[Collected data entries]
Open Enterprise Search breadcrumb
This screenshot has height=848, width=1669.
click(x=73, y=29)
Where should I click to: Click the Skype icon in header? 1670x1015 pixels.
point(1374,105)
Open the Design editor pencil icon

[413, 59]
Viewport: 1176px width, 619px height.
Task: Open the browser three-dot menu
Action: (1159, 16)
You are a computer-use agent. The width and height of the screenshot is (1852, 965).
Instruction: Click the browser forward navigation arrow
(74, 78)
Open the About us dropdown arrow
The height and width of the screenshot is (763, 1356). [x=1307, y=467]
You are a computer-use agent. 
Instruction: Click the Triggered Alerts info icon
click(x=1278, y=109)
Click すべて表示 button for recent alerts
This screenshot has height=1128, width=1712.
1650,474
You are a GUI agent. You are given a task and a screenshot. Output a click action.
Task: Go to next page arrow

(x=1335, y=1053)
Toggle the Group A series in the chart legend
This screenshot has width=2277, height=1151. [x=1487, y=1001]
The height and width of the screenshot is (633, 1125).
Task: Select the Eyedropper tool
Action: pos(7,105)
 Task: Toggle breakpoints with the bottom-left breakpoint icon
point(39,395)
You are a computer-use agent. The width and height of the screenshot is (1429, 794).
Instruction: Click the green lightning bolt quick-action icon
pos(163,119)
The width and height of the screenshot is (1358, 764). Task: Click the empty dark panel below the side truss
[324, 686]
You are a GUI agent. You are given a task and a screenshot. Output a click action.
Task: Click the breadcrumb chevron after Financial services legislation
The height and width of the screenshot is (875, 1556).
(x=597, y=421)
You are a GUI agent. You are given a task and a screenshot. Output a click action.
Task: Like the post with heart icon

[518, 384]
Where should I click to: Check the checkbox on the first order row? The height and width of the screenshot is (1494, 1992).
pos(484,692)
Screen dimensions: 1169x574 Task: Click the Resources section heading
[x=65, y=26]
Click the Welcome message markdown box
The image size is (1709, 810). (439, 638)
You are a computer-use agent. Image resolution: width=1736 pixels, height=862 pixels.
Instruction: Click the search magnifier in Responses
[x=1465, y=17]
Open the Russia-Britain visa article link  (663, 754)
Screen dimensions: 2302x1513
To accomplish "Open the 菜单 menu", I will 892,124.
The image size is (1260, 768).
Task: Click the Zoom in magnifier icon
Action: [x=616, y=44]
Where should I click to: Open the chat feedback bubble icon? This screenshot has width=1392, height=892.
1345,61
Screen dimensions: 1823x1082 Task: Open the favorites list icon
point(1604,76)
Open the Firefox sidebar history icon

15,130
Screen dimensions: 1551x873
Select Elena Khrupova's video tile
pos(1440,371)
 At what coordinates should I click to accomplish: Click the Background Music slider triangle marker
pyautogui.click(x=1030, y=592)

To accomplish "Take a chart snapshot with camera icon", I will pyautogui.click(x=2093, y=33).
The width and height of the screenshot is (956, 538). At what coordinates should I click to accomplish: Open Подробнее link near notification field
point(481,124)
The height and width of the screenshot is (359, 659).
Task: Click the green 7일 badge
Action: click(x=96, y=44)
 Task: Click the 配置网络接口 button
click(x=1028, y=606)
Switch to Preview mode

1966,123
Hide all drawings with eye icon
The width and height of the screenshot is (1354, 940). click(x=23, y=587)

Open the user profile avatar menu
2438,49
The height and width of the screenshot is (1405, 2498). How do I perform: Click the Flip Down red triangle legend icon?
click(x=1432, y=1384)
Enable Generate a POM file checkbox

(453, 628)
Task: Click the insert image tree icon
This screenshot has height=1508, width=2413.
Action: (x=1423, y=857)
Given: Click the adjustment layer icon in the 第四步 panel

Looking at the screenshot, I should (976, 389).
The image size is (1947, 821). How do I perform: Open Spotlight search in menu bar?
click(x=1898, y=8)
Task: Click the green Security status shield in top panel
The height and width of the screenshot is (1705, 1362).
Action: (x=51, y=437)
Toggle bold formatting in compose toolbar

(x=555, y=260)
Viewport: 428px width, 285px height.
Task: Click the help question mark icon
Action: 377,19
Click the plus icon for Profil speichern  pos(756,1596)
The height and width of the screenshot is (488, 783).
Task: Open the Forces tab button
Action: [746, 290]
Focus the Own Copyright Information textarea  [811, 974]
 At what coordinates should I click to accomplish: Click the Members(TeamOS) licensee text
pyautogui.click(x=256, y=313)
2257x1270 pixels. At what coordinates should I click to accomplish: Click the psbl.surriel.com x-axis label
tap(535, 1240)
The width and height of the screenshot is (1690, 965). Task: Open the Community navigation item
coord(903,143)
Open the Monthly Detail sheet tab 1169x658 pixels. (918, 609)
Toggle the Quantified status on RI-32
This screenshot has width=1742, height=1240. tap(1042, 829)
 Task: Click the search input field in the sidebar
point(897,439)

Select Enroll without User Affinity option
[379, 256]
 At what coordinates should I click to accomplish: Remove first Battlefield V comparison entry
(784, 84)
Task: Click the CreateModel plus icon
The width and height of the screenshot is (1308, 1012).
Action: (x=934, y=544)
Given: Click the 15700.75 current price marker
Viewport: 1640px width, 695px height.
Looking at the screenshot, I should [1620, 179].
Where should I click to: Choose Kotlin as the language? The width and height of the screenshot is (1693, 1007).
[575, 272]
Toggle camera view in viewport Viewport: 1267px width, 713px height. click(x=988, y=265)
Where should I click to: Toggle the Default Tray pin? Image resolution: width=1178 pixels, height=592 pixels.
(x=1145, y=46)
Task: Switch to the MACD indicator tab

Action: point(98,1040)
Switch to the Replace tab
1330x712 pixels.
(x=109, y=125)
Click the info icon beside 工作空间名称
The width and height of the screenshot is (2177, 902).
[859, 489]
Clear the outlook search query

HOW TO COMPLETE THIS TASK.
From the data above, output exactly the lines between the one containing "This screenshot has height=1508, width=2413." and the one containing "Focus the Own", counting both of them.

WRITTEN REPLY.
This screenshot has height=1508, width=2413.
Action: (x=1423, y=857)
Given: Click the adjustment layer icon in the 第四步 panel

Looking at the screenshot, I should (976, 389).
The image size is (1947, 821). How do I perform: Open Spotlight search in menu bar?
click(x=1898, y=8)
Task: Click the green Security status shield in top panel
The height and width of the screenshot is (1705, 1362).
Action: (x=51, y=437)
Toggle bold formatting in compose toolbar

(x=555, y=260)
Viewport: 428px width, 285px height.
Task: Click the help question mark icon
Action: 377,19
Click the plus icon for Profil speichern  pos(756,1596)
The height and width of the screenshot is (488, 783).
Task: Open the Forces tab button
Action: [746, 290]
Focus the Own Copyright Information textarea  [811, 974]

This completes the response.